Data records:

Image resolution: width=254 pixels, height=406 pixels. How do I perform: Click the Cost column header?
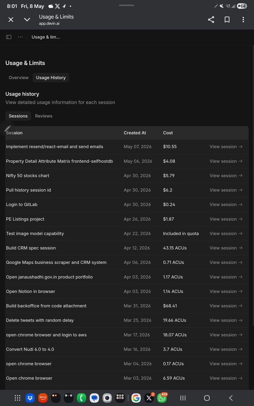pos(168,133)
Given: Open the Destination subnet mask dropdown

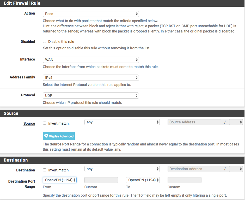Looking at the screenshot, I should 236,169.
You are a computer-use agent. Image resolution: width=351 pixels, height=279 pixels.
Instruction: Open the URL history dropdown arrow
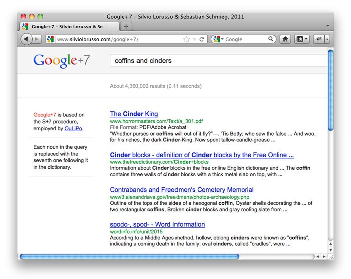pos(195,39)
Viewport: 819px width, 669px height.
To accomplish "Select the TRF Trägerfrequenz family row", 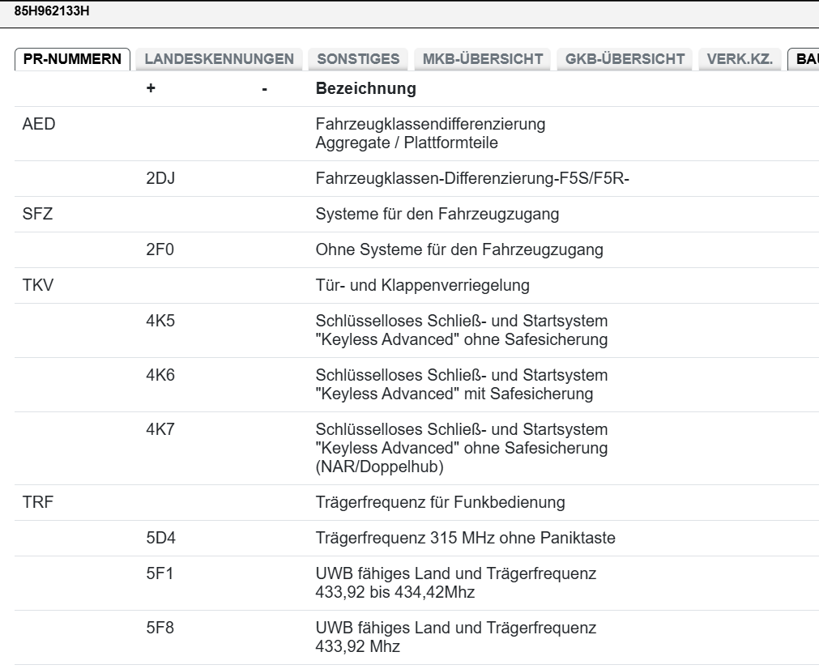I will 37,503.
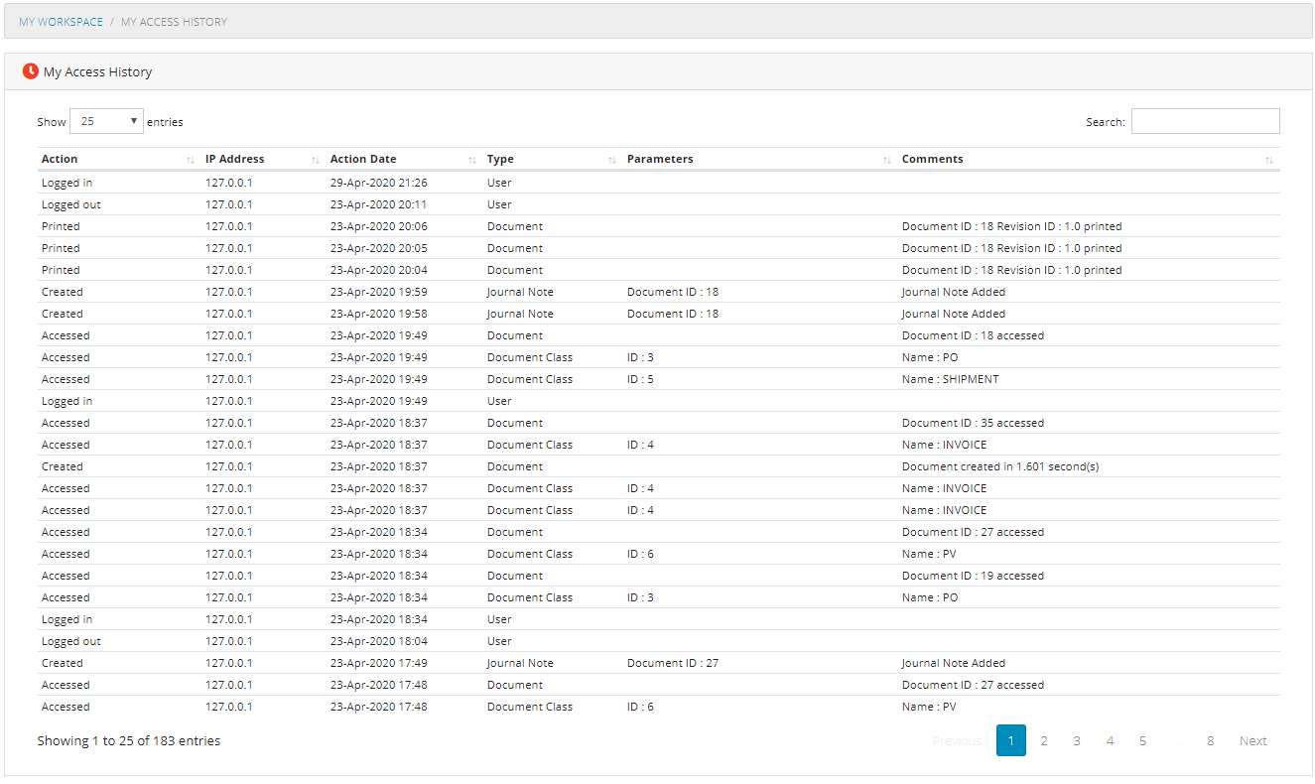
Task: Click the sort arrows on the Action Date column
Action: [x=472, y=159]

REQUIREMENTS
Gather every line in the items above that contains the string "Click".

RESPONSE TO THE EXERCISE
Image resolution: width=254 pixels, height=406 pixels. How do I perform: Click the Cost column header?
Task: Click the sort arrows on the Action Date column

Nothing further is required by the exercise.